Not to get picky about it, but as a person with bipolar, I’ve experienced intense emotional pain and feelings of emptiness, desperation, hopelessness, and loneliness while in the throes of a major depressive episode. (Not so much anger.) They did, however, last for months rather than a few hours at a time.

People with BPD can also experience dissociation and paranoia, and reckless behavior. They tend to have intense, unstable relationships. Dissociation is sometimes also seen in manic episodes of bipolar disorder and reckless behavior is a symptom of bipolar mania as well. Bipolar disorder can cause difficulty with relationships too. In between mood episodes, the person with bipolar can achieve stability, while that’s less likely for BPD.

So it seems that BPD might be seen as “bipolar on fast-forward.” The short time span of BPD episodes is one of the major differences between the two conditions. (It’s been described as “pervasive instability.”) But since the two sets of symptoms overlap, even clinicians sometimes mistake one for the other. BPD appears to have a strong genetic component; the cause of bipolar is thought to be a combination of brain functions, genetics, and early trauma.

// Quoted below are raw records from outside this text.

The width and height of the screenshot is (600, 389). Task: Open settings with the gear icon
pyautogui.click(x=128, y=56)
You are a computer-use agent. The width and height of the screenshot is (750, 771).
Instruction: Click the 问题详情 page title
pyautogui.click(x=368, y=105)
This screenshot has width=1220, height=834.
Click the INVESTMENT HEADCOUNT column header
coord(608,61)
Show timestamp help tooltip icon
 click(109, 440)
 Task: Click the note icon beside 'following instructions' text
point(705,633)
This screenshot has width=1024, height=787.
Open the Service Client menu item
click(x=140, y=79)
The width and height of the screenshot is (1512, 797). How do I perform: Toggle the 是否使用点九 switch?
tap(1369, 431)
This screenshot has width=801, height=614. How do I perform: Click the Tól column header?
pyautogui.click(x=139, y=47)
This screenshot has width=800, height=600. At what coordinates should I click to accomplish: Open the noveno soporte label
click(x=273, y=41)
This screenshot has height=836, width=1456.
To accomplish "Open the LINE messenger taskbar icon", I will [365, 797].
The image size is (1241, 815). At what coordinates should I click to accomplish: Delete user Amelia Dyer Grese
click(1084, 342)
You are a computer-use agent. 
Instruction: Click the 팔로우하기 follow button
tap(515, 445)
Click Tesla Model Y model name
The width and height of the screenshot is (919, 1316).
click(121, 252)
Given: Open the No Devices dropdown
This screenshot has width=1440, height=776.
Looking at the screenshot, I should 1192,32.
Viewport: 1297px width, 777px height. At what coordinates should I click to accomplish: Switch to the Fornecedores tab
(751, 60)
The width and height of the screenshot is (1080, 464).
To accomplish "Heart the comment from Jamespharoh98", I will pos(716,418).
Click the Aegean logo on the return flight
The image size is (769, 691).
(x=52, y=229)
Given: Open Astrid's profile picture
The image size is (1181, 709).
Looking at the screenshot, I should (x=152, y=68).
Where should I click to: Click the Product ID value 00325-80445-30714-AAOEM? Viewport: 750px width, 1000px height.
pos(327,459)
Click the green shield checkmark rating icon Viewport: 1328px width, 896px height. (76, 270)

When it comes to treatment, there are more options for bipolar than BPD. With BPD, medication is generally limited to symptomatic relief, such as with antianxiety agents. Dialectic behavioral therapy is the treatment of choice, along with psychotherapy. There are dozens of medications available for bipolar, as we know from TV commercials if nothing else.

It’s important to note that the two diagnoses can coexist. When they both affect a person, which is possible, they can be even more difficult to diagnose and treat. It’s easy to see how that can happen. Mood swings, reckless behavior, and potential dissociation can be effects of either one. Seeing a person only once a week, as many therapists do, can make it difficult to track the symptoms and see the patterns. And if the person sees a therapist or psychiatrist less often than that, the difficulty is compounded. Symptomatic relief may seem sufficient at first, but long-term is no solution.

Am I satisfied with my bipolar diagnosis? I’d have to say I am. While I despise the long-lasting mood swings, those are now largely controlled on medication. My destructive relationships haven’t been quick but have still been intense, and now I’ve achieved stability in that too. All things considered, I’ll stick with what I’ve got—not that I have a choice in the matter. If I had been afflicted with BPD, I hope I would have done as well.